INPUT RECORDS below:

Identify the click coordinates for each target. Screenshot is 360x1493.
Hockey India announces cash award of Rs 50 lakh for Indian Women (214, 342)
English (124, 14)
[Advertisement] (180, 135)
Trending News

End of INPUT RECORDS.

Set down the records above once more, exactly as they stand.

Identify the click coordinates for each target. Screenshot is 360x1493.
Hockey India announces cash award of Rs 50 lakh for Indian Women (214, 342)
English (124, 14)
[Advertisement] (180, 135)
Trending News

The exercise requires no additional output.